Special election will seek voter's stamp of approval

 

FORT LAUDERDALE (FBW)—In a lopsided 8-1 vote Dec. 14, Broward County officials moved closer to holding a March 2005 special election seeking approval from voters to allow four pari-mutuel facilities to install slot machines. The vote follows narrow statewide approval Nov. 2 of a constitutional amendment to permit votes in Broward and Miami-Dade counties for slots.

The action of the Broward County Commission comes months before the Florida Legislature will meet to consider enacting legislation following approval of Amendment 4, which gambling proponents claim will generate as much $500 million annually in tax revenues for public education throughout the state.

According to several published accounts, Miami-Dade officials are also considering a March referendum allowing slot machines.

Broward commissioners directed county staff to draft options for a March vote to be considered during the Commission’s Jan. 11 scheduled meeting. (This issue of the Witness went to press before the meeting.) Only County Mayor Kristin Jacobs opposed the motion introduced by District 1 Commissioner Ilene Lieberman.
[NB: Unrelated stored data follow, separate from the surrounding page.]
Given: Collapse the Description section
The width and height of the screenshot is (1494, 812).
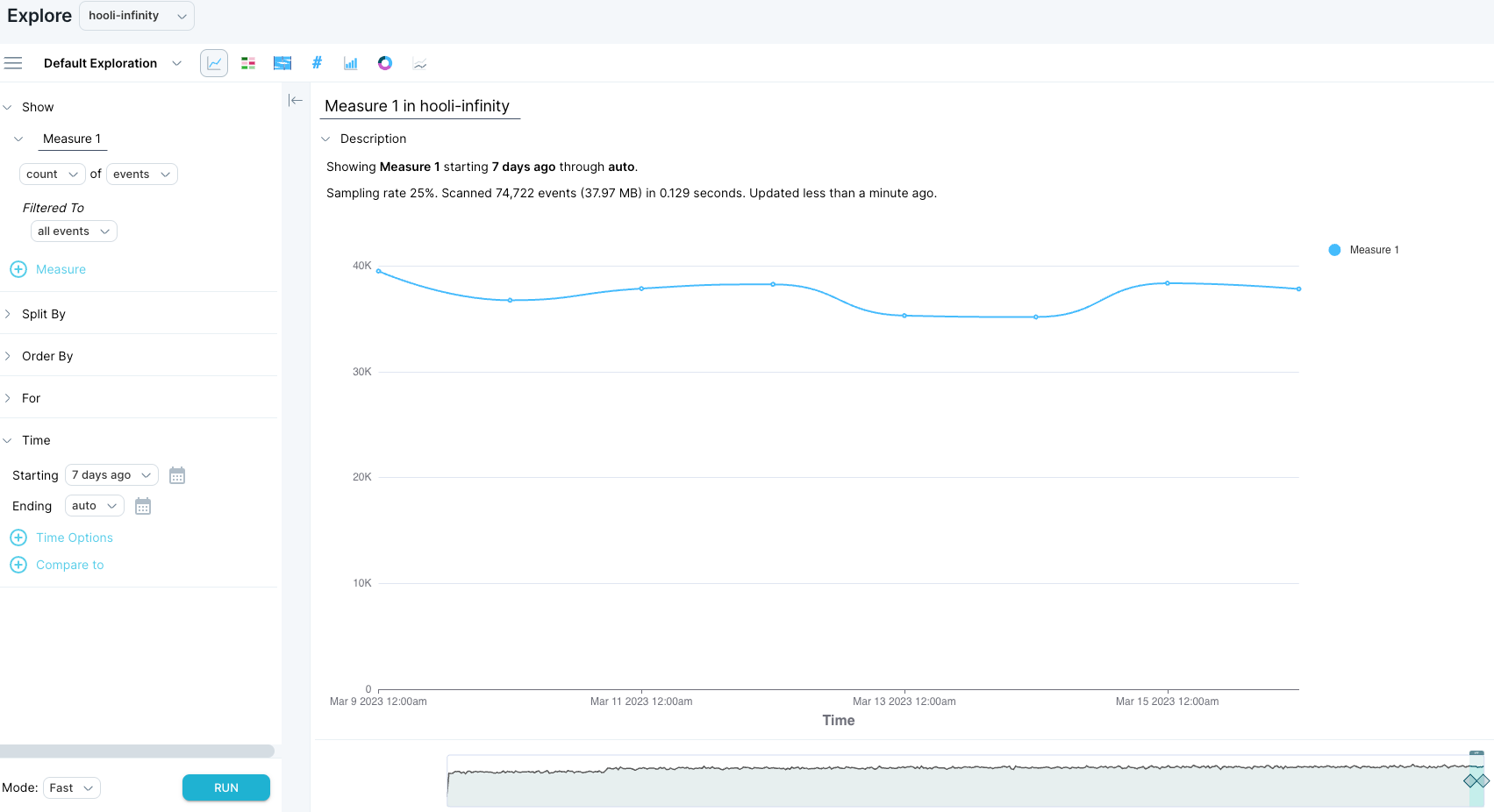Looking at the screenshot, I should click(326, 139).
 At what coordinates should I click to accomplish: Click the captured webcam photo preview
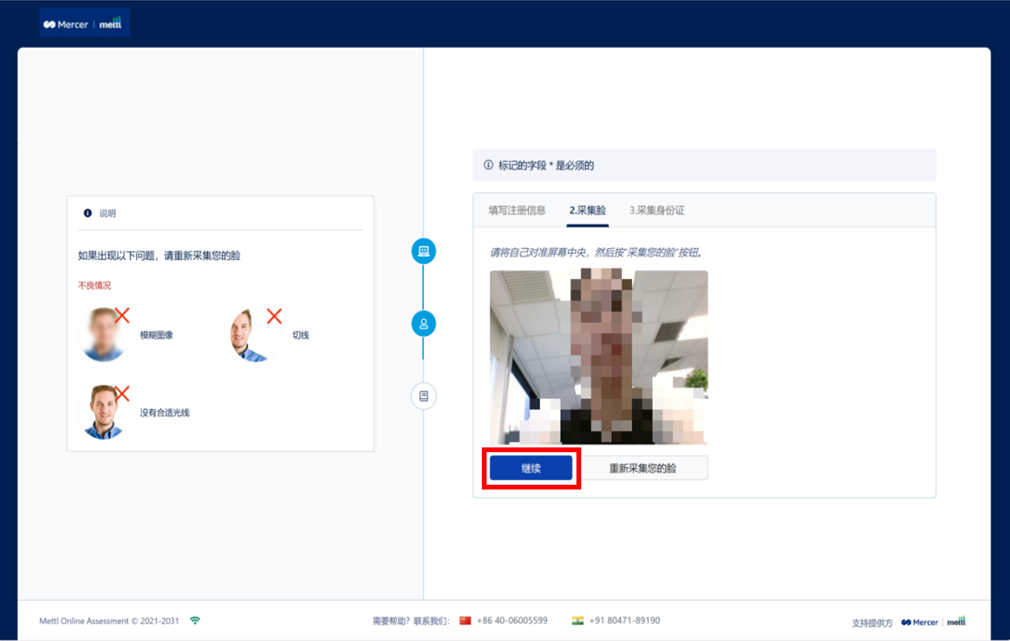pos(598,357)
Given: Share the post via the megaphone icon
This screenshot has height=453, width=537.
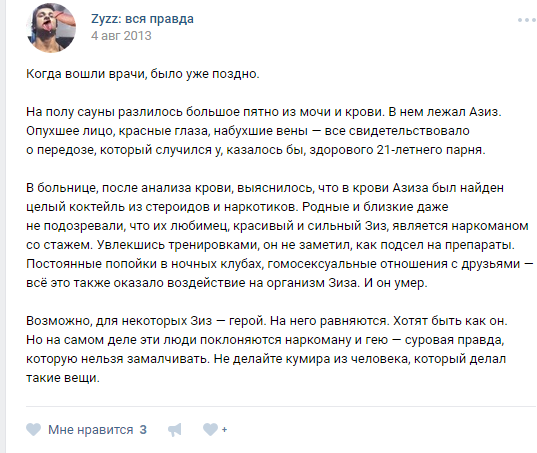Looking at the screenshot, I should pyautogui.click(x=175, y=430).
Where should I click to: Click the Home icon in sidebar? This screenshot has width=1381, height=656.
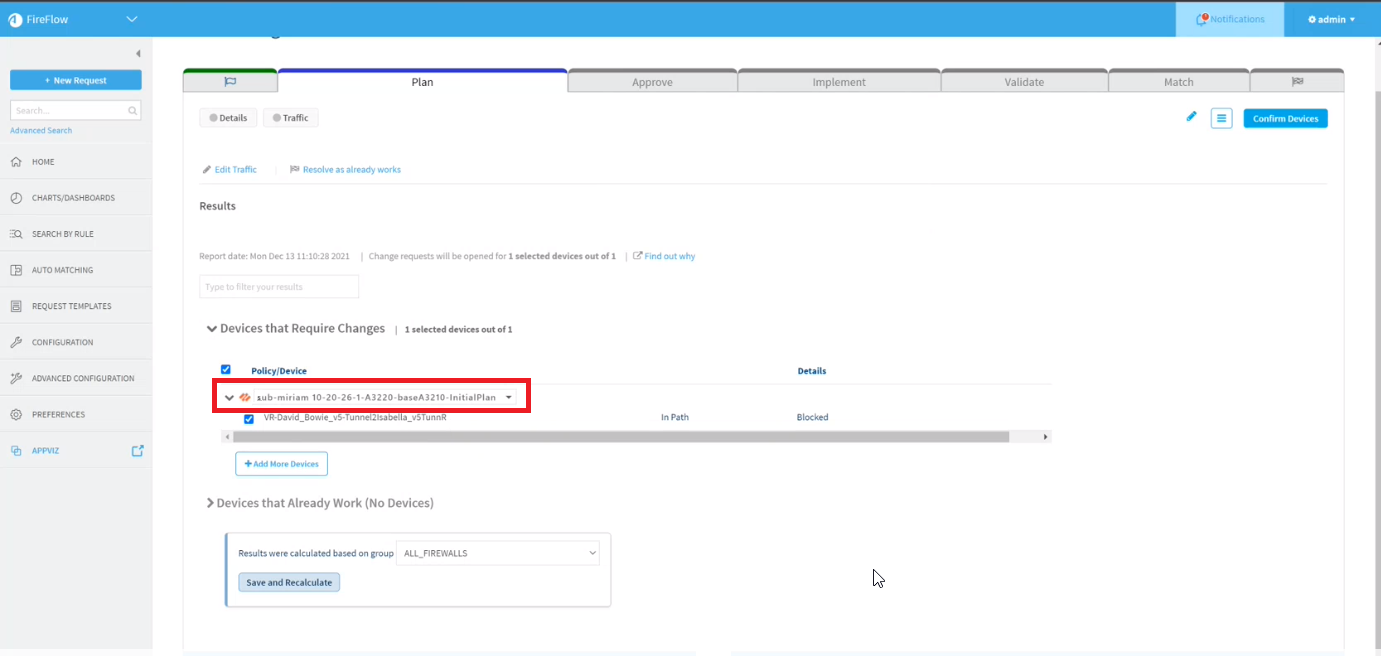click(16, 162)
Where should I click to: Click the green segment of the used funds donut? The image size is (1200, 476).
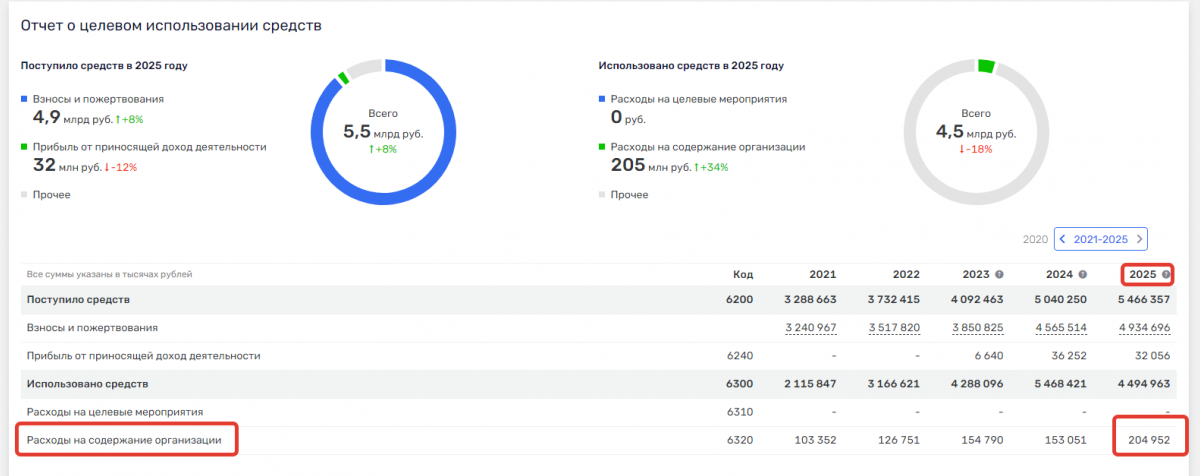pos(986,67)
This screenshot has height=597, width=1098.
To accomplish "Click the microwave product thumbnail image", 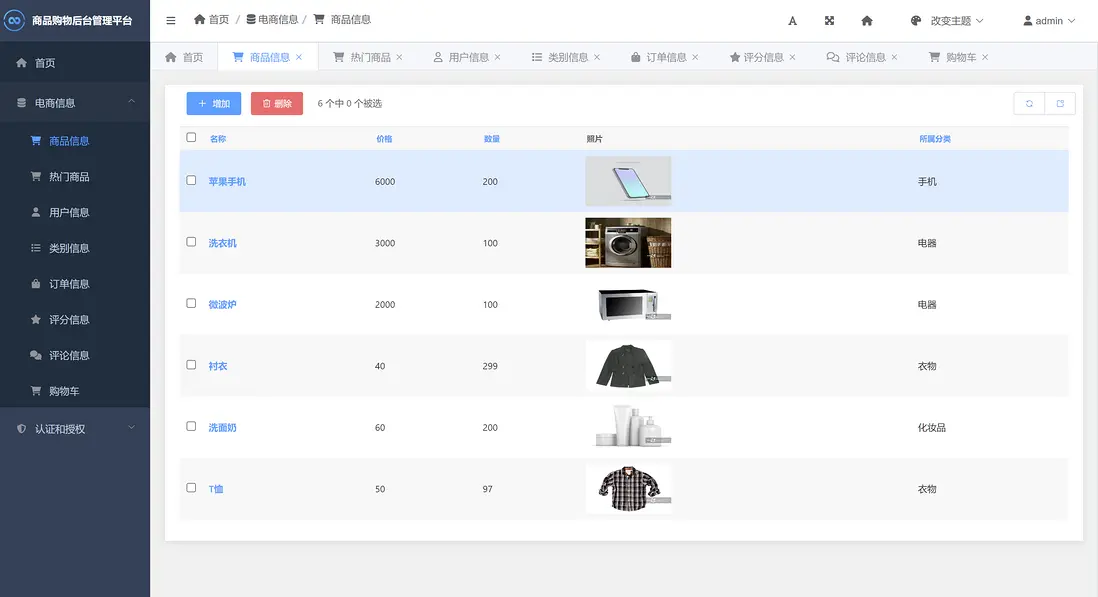I will [628, 304].
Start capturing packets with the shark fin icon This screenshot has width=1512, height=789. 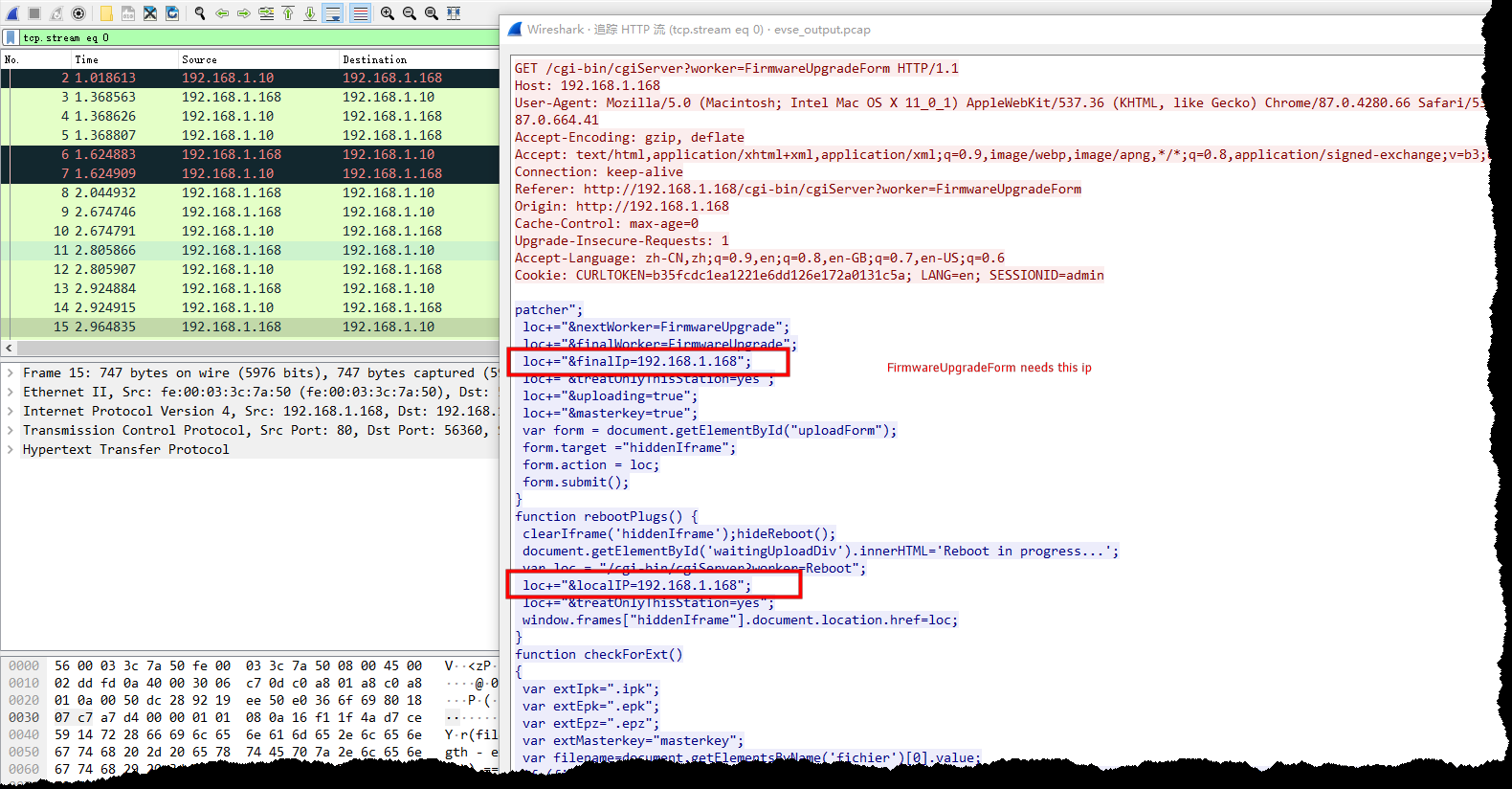click(12, 13)
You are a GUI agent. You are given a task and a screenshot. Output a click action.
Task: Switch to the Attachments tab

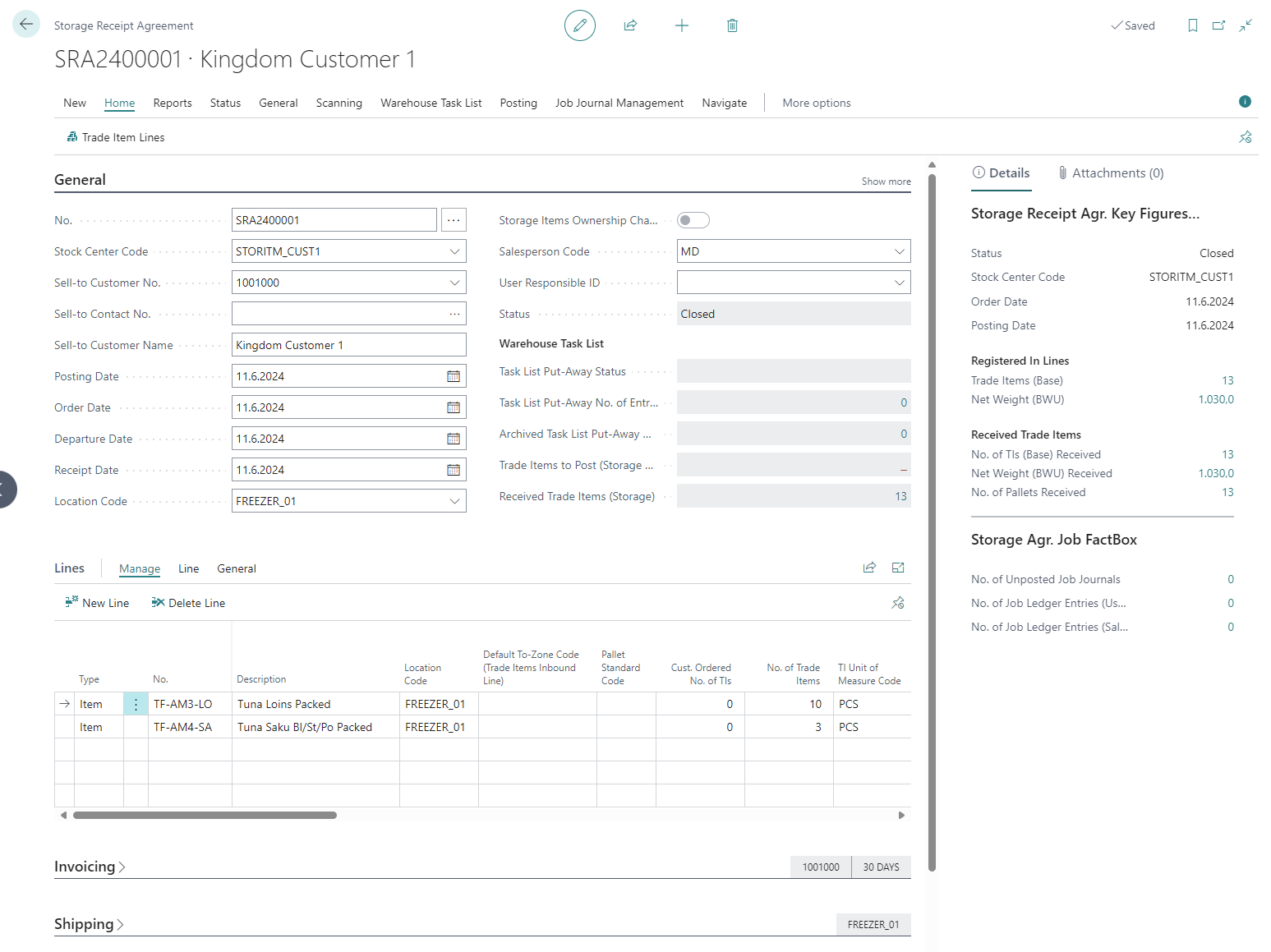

In a Dec. 13 interview while traveling to Fort Lauderdale to lobby Broward commissioners before the vote, gambling opponent Paul Seago told Florida Baptist Witness the “race” to put the matter to county voters before the Legislature acts “makes the county look like a shill for the gambling industry.”

Seago, executive director of No Casinos, added that numerous unresolved questions made the push for quick action not “fair to the people” of the county.

According to the South Florida Sun-Sentinel, county officials are considering a special mail-in vote at a cost of $1.3 million or including the slots question during the March municipal elections at a cost of $2.3 million. County taxpayers will bear the cost for the election, although some commissioners are open to having the pari-mutuel facilities cover the costs, the Sun-Sentinel reported.

“We have a unique window of opportunity where, if we take advantage of it, we can bring in more revenue to the county,” Lieberman told fellow commissioners, according to the Sun-Sentinel.